デジタルえほんアワードインタビューシリーズVol.14

「家族に伝えるためのデジタルえほん」

 家族のために絵本づくりに取り組んで来た木立さん。今回はじめてデジタルえほん制作に挑戦し、見事審査員特別賞を受賞した。授賞式当日は家族そろって参加をしてくれた木立さんにデジタルえほんに対する思いをうかがった。
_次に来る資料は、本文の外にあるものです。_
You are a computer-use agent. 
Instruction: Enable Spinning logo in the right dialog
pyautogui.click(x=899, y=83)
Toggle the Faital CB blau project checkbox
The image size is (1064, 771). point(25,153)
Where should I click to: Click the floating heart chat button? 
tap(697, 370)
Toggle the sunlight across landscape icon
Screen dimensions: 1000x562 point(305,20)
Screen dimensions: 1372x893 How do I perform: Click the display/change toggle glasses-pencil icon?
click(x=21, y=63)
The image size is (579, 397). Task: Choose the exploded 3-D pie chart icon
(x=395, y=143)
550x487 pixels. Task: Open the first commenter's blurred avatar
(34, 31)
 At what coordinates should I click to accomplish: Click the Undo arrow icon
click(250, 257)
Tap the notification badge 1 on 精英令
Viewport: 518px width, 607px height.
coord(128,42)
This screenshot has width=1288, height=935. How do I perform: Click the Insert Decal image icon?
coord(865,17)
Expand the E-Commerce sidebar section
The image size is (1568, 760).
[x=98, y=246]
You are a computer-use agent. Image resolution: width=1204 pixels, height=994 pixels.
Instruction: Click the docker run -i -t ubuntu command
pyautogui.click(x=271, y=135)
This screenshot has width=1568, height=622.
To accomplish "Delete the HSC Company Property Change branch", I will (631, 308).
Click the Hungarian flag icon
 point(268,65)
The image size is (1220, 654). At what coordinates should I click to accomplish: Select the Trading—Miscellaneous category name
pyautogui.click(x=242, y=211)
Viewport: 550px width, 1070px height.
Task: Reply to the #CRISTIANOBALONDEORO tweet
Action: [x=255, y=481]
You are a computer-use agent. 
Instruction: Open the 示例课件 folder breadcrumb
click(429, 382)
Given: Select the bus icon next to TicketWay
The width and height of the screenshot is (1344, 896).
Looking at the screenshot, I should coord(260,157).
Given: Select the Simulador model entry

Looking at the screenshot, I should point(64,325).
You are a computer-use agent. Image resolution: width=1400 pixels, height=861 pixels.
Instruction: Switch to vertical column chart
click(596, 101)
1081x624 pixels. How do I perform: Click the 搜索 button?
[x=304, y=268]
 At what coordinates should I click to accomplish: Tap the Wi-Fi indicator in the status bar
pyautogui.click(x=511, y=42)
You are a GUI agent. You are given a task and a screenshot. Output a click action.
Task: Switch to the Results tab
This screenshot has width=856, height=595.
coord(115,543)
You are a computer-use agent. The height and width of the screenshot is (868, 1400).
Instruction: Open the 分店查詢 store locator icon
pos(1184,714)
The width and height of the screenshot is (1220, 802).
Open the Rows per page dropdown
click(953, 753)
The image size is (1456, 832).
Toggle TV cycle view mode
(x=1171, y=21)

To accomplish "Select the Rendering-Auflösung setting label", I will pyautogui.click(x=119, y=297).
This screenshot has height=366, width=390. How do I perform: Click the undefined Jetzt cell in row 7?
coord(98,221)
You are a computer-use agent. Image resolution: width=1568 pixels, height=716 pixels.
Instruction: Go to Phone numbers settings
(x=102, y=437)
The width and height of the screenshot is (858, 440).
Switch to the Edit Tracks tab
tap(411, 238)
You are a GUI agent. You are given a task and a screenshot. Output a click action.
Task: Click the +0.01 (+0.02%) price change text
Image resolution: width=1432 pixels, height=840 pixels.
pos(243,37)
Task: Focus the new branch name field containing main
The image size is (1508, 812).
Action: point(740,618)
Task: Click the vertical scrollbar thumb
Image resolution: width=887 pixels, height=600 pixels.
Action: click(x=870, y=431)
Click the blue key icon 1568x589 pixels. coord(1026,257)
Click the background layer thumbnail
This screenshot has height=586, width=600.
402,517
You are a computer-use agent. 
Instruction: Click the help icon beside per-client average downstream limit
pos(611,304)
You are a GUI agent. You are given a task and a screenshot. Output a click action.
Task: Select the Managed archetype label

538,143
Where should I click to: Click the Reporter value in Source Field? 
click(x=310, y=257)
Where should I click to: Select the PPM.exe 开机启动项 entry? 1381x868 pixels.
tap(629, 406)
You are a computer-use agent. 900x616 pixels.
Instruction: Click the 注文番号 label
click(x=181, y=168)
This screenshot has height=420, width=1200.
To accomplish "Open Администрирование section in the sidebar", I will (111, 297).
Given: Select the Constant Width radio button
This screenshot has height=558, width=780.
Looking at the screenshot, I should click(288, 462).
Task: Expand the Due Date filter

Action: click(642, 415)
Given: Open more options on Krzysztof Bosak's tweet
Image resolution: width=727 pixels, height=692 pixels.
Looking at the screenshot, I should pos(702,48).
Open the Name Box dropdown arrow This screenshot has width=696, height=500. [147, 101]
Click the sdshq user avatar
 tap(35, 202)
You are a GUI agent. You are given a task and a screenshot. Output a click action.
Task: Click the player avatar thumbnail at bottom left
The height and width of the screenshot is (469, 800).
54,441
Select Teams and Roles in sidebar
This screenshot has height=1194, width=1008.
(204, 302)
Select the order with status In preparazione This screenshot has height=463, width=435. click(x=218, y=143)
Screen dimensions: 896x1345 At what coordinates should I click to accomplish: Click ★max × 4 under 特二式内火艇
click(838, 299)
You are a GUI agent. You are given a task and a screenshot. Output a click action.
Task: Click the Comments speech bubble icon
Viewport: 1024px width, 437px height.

 「家族の誕生日のプレゼントに手作りの絵本をつくっている。」と語るのは木立さん。これまでに6冊の絵本を制作してきた。新作「ひとりぼっちのりく」は第2回デジタルえほんアワードで審査員特別賞を受賞した。今回の作品は愛犬の1歳の誕生日プレゼントの絵本だったそうだ。これまでは絵を描いては、糊で貼りつけ製本し、オリジナル紙の絵本を作ってきた。ところが、描いた絵をスキャナーで取り込めば簡単にデジタルえほんがつくれるというツールの存在を知り、今回チャレンジしたという。「以前から、子どもたちに、出てくる恐竜を動かして!など言われていたこともあって。」そして、IT系の仕事に関わるご主人の提案でデジタルえほんアワードに応募した。

 「ひとりぼっちのりく」は、東日本大震災のことを子どもたちに伝えるためにつくった作品。「津波の映像はインパクトが強すぎた。特に、繊細な長男は、映像を止めて欲しいと訴えていて。」子どもたちのショックを軽減しながらも、しっかりと東日本大震災のことを伝えなければならない。「ボランティアの方が津波で流された犬や猫の救出のために奮闘している姿を知り、犬を主人公に伝えることに挑戦してみることにした。」

 「ひとりぼっちのりく」は、主人公の犬である「りく」が、津波に飲み込まれ、自分自身はなんとか生き残るものの、他の兄弟8匹とお母さんとは別れ離れになってしまうというお話だ。「この犬にはもう飼い主もいない、お母さんもいない。そういうことを、映像ではなく、言葉だけでもなく、どう伝えればいいかを考えた。」子どもたちにショックを与えすぎないようにどういうシーンを抜き取るかは、何度も推敲を重ねたという。結果、かなりのページを削り、今回は短編作品となった。
「書かなければ忘れられてしまう。子どもたちが大人になった時にも、しっかりと記憶として残しておいてほしい。」

 「必死で水のなかから抜け出し、寒くて暗い夜にゴミの中で寝るシーンには、雪を振らせたかったが、やり方がわからなかった。また、もっと音をつけたかったけれど、録音した後の雑音の消し方がわからなかった。」など、技術的な問題で表現しきれなかったこともあるという。「デジタルえほん制作用にも、誰でも簡単に使えるGUIのツールがあれば、デジタルえほんをつくりたい人はもっともっとたくさんいると思う。」と語る。また、デジタルえほんアワードグランプリ受賞者が企業であることに言及し、「個人も協同でデジタルえほんをつくれるような仕組みがあったらいいのでは?」と提案する。木立さんのようにストーリーと絵を考える人と、技術に詳しい人が協働したら、もっと表現の広がりが出てくるだろう。

 また、三人の子どもや近所の子どもたちが絵本やデジタルえほんを読む様子をみながら、「両者はまったく違うものとして存在しなくてはいけないと感じた。」という。「紙をめくる手触りや、その紙の大きさ、重さなども含めて子どもたちに伝えたいのが紙の絵本。デジタルえほんで紙の絵本のようなものを作ってしまうと、紙の絵本の方が面白く感じてしまう。もっと違うことしないといけない。」そして今回の中学生の受賞で子どもたち自身がそれに取り組み始めていることを知って驚き、面白く思っている、とも付け加えた。

 木立さんが考える楽しいデジタルえほんとはどういうものか?「見ている人が想像できないような動きをするデジタルえほんをつくりたい。子どもたちを驚ろかせるびっくり箱のようなもの。」「えほん」という概念にとらわれて、おとなしいものを作ってしまったと、残念に感じているというのだ。「子どもたちのドキドキワクワクを大切にしたい。普段、子どもたちと遊ぶ時のようにデジタルえほんを使ってダイナミックな遊びをして、子どもたちが驚き笑う顔が見たい。」

 最後に、「デジタルえほんは無菌室の部屋で過ごし、外に出られないような病院の子どもたちに渡してあげるといいのではないか?」と話してくれた。木立さんのご家族は病院街の横に住んでいて、そういう子どもたちをたくさんみてきたという。「たまにタレントさんが病院でイベントをしてくれる。それはそれで素晴しいが、日常生活ではほとんど何も持ち込めない。しかし、デジタルえほんには、世の中のたくさんの世界が詰まっている。」
 すべての子どもたちの想像力を刺激し、世界を広げてくれる。そんな表現にデジタルえほんが育ってほしい。